From Rags to Riches: How Nigerian-Born Tope Awotona Became One of America’s Richest and Most Savvy Immigrants with a 1.4B Networth

Calendly, a scheduling platform for the modern man, has solved the logistical nightmare that setting up a meeting can be.

The Calendly website advertises it as something that takes, “the busywork of scheduling off your to-do list so you can get more done. Thousands of teams across the globe use Calendly to make millions of 1-click meetings every week. Coordinate, connect, and nurture relationships all in one meeting lifecycle platform.” But, essentially, Calendly is the perfect virtual assistant. Need reminder emails or thank you notes? Calendly has them prepped and ready to go.

Today, the company has a $3B net worth and hosts a whopping 10 million user interface. Included in its customer base are countless household names like Lyft, La-Z-Boy, and Ancestry.com. Nevertheless, this multimillionaire dollar platform like all great enterprises started off as an idea, and the man who thought of it was then 28-year old Tope Awotona.

Awotona, now worth $1.4B, had a modest upbringing.

He was born into a middle-class family in Lagos, Nigeria. His father was a microbiologist and entrepreneur, and his mother worked at the central bank. Despite being one of Nigeria’s smallest states, Lagos has one of the highest urban populations (27.4% of the national estimate). And in such a densely populated city, his family came across a few unsavory types, one of which ended up taking Awotona’s father away from him at the young age of 12. “There was a part of me, from a very early age, that wanted to redeem him,” he said.

Moving to the states, helped him do just that. In 1996, at the age of 15, he and his family moved to Atlanta. After graduating high school, he began studying Business and Management Information at the University of Georgia and later stepped into the professional world of entrepreneurship.

His burgeoning potential as a businessman was shown throughout his ventures selling software for tech companies, like Perceptive Software, Vertafore, and EMC (since acquired by Dell). He also built a few enterprises of his own, including his own version of Match.com and one company that sold projectors, and another that sold garden tools. And while those three ultimately failed, they brought him closer to his moneyball.

Calendly was born out of Tope Awotona’s own frustrations as a salesman trying to set up multiple meetings for buyers—a task that involved numerous setbacks and countless hours of back and forth. His feelings on the matter were clear, “The obvious idea to me was that scheduling is broken,” and in response, In 2013, he launched Calendly from Atlanta Tech Village, a coworking space for entrepreneurs.

To fund it, he poured his life savings of $200,000 and maxed out his credit cards. “It could’ve gone really badly,” he says. “With my previous businesses, I hedged my bets a little bit and gave myself a way out. With Calendly I flew into a war zone and put in every cent I had. If you’re going to do something, you have to go all in.”

However, despite overcoming one hurdle, he was not out of the woods yet. By 2013, after receiving programming help from the Ukrainian firm Railsware, he had no more cash to burn to keep the Calendly train running. David Cummings, founder of Atlanta Ventures, came to Tope Awotona’s rescue and led a $550,000 seed investment in his company.
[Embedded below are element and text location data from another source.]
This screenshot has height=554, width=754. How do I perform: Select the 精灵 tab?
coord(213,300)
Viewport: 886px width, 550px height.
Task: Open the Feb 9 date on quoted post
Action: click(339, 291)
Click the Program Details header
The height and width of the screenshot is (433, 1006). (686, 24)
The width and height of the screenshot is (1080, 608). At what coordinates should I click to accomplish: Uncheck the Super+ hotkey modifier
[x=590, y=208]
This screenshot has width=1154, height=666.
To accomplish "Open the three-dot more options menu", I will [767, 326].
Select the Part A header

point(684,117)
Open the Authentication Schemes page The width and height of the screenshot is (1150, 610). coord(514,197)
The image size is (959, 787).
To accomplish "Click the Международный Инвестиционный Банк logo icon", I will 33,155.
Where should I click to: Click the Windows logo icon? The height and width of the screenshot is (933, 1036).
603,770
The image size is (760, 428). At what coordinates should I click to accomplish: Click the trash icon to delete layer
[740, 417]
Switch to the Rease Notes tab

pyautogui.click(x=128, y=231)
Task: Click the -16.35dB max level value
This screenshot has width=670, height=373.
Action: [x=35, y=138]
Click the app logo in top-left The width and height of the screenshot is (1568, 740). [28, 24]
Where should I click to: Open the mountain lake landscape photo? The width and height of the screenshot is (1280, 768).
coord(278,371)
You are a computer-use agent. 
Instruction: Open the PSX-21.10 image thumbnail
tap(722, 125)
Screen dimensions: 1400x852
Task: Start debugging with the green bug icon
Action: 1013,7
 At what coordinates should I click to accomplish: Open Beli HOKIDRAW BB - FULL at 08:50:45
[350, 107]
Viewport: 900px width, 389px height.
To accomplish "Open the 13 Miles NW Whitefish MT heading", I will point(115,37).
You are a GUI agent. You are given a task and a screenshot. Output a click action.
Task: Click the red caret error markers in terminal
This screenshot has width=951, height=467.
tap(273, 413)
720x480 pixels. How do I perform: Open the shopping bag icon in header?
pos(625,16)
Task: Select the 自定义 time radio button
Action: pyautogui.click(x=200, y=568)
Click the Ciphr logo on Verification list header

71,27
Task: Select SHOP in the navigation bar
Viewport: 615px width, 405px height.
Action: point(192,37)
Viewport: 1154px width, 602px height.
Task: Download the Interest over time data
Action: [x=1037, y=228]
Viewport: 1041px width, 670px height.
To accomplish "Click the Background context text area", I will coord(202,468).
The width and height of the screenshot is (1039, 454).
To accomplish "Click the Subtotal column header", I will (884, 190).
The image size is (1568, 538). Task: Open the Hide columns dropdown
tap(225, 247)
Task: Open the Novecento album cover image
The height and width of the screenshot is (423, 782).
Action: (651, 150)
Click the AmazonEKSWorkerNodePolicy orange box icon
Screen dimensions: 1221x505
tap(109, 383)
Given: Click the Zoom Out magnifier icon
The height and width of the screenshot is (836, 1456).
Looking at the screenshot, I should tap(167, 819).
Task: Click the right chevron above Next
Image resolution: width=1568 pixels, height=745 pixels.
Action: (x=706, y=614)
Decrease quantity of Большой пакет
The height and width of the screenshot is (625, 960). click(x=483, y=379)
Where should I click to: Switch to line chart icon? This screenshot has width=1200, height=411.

In the world of business scheduling, Calendly is not alone. Square, Microsoft, and Zurich-based Doodle offer competing products. But Calendly has made itself unique with its user-friendly design and its freemium pricing strategy that attracts paying customers with no marketing, and its growth internationally.

Now, amid the war (which has been popularly dubbed WW3), Calendly has helped relocate its 10 Ukraine-based contract developers at Railsware and has also financially supported them and their families.

Tope Awotona is also moving towards international expansion beyond the war, recognizing that the struggle of scheduling is experienced across all countries and cultures, “The opportunity to make each meeting efficient and achieve its stated purpose is what we’re about,” says Awotona, who confesses to spending 25 hours in meetings in an average week. “We see scheduling as an opportunity to set the meeting up for success—how you schedule the meeting, simplified preparation and follow-up. That is our grand vision.”